It isn’t a controversial statement to say that Michael Moore is a controversial filmmaker. Love him or hate him, though, it’s hard to deny that the man has a passion for his work and for the home country he so often criticizes in the hopes that his contribution will make it a better place. However, even people who agree with his political leanings, myself included, can find his antics and particular cinematic style to be self-congratulatory and a bit alienating to those who need the most convincing. Where to Invade Next is a clever title for a film that is primarily about “invading” social and economic policies of other developed countries in Europe and (gasp) Africa, but Moore still his obnoxious self at the end of the day, so whether you enjoy this documentary and fully absorb its educational contents will depend largely on how much you like, or even can simply tolerate, Michael’s shenanigans.
Moore makes a travelogue of adventures to countries such as Italy, France, Finland, Germany, Tunisia, and Iceland to name a few, seeking to learn what he can about their successes in worker’s rights, publicly funded education, prisoners’ rights, women’s rights, and other metrics by which various countries excel compared to the United States, the self-proclaimed greatest country in the world. Moore brings up good points about how the U.S. does not like to acknowledge the problematic aspects of its heritage, and how we are a people more focused on individualistic advancement than on community benefit and compassion, and he makes a compelling case that, even if the United States doesn’t adopt the exact models of these studied nations, the path we persist on traveling can only result in negative consequences.
However, Moore is true to form in being a documentarian more concerned with spectacle than responsibility. He gained his claim to fame by making popular documentaries that sensationalized his subject matter and delivered a pointed and opinionated perspective, which works primarily to rally those who already believe in what you’re saying. What Moore fails to do, in other documentaries as well as in this one, is defend against counterarguments in any way that doesn’t outright dismiss them, if he even deigns to acknowledge that a counterargument exists at all. There are likely logistical and cultural reasons why many foreign social policies wouldn’t translate one-to-one if transplanted to the U.S., but Moore isn’t interested in that. Instead, he’d rather put himself in front of the camera, putting on a hackneyed shtick about how he’s learning right along with us how much better these other countries have it; that’s a level of naiveté he should really know better than to assume of his audience.

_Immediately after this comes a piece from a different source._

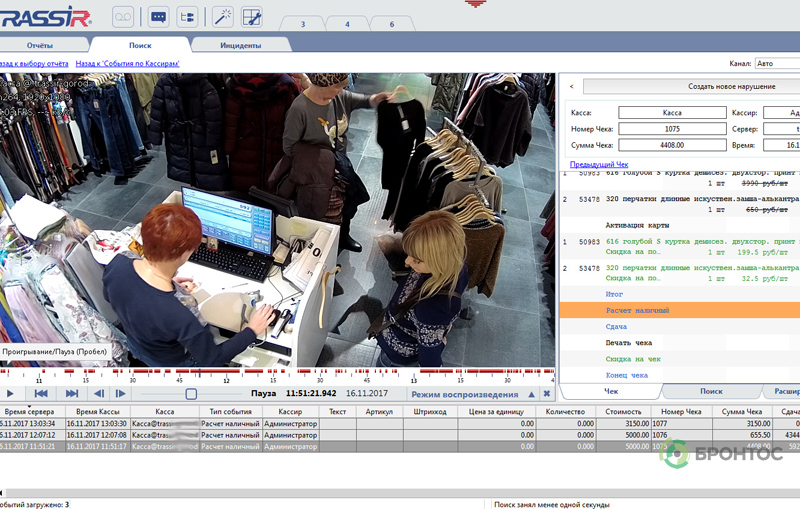
Task: Collapse receipt panel using the < button
Action: coord(570,87)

As Moore himself says in an early voiceover, he’s “only interested in picking the flowers, not picking the weeds.” Unfortunately, Mr. Moore, if you plan to be honest with your audience, you have to show them the negative aspects of the policies you advocate, otherwise you are selling saccharine half-truths just as much as the politicians you rally against. Where to Invade Next is far from unengaging, and is rather educational when you get right down to it. However, it’s important to keep in mind that the man behind (and in front of) the camera has an agenda, and whether you agree with that agenda or not, reporting all the relevant facts is his responsibility as a documentarian. If you’re Moore’s kind of liberal, prepare to have your opinions validated. If you aren’t, then I highly doubt this film will convince you otherwise, which is a shame. I really wish it could have.